The state government has actually been very cautious because of the religious dimension to the problem. The herdsmen are known to be pastoral Muslims while the natives are mostly Christians.
The immediate past governor of the state, Senator Jonah David Jang, added his voice to those opposed to the planned grazing policy. “Plateau people must rise against any subtle attempt or otherwise to cede their land for the purpose of satisfying the selfish and egotistical whims of a few who are hell bent on disturbing the peace of the state,” he said in a statement issued by his media aide, Comrade Clinton Garuba.
But clarifying the state government position on the ranching policy, Lalong explained that it was meant to be voluntary designed to benefit all ethnic nationalities in the state and not for a particular ethnic group.
The governor, who has embarked on consultative meetings since the controversy to douse tension, added that when his government came on board, it promised to work with the over 50 ethnic nationalities on the Plateau and not a section of it. “It is in the light of the importance of the ranching policy that I have been convening consultative meetings.

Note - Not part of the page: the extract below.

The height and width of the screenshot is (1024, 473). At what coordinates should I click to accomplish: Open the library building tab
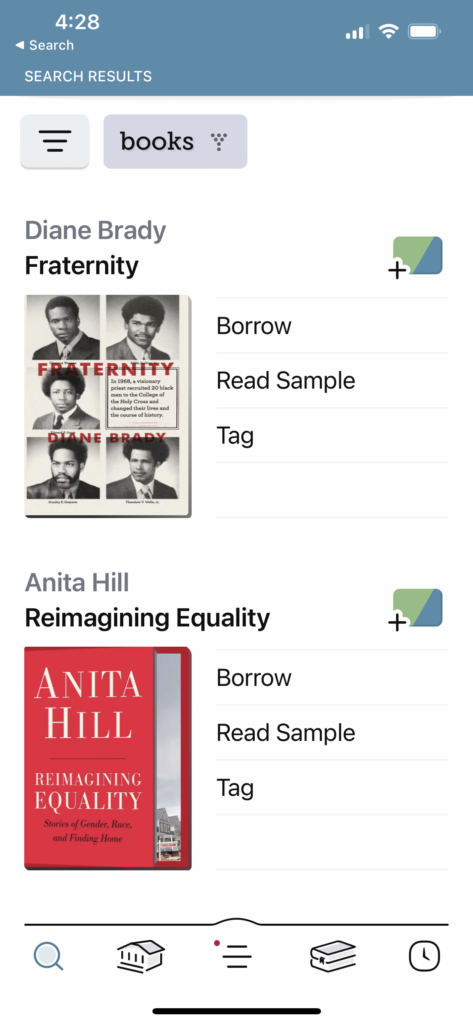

“On assumption of office, I promised that anything that would bring in conflicts in the state, government would always go into consultation with a view to bringing an amicable settlement for peace to reign.”
Also, Provost, College of Animal Health Technology, Vwang, Plateau State, Prof. Garba Sha’arubutu, endeavoured to convinced the people on the Federal Government’s ranching policy of modern livestock production. He noted that it was conceived to set up a centre of grazing across Nigeria as well as resolve the contentions between the herdsmen and farmers in rural communities.
Sha’arubutu disclosed this during a dinner organised by Governor Lalong, the state legislators and members of the committee set up by government to investigate issues related to the policy.Sha’arubutu contended that the committee set up by the government to investigate the pros and cons of the ranching policy recommended the adoption of the policy in the state because of its economic and security benefits.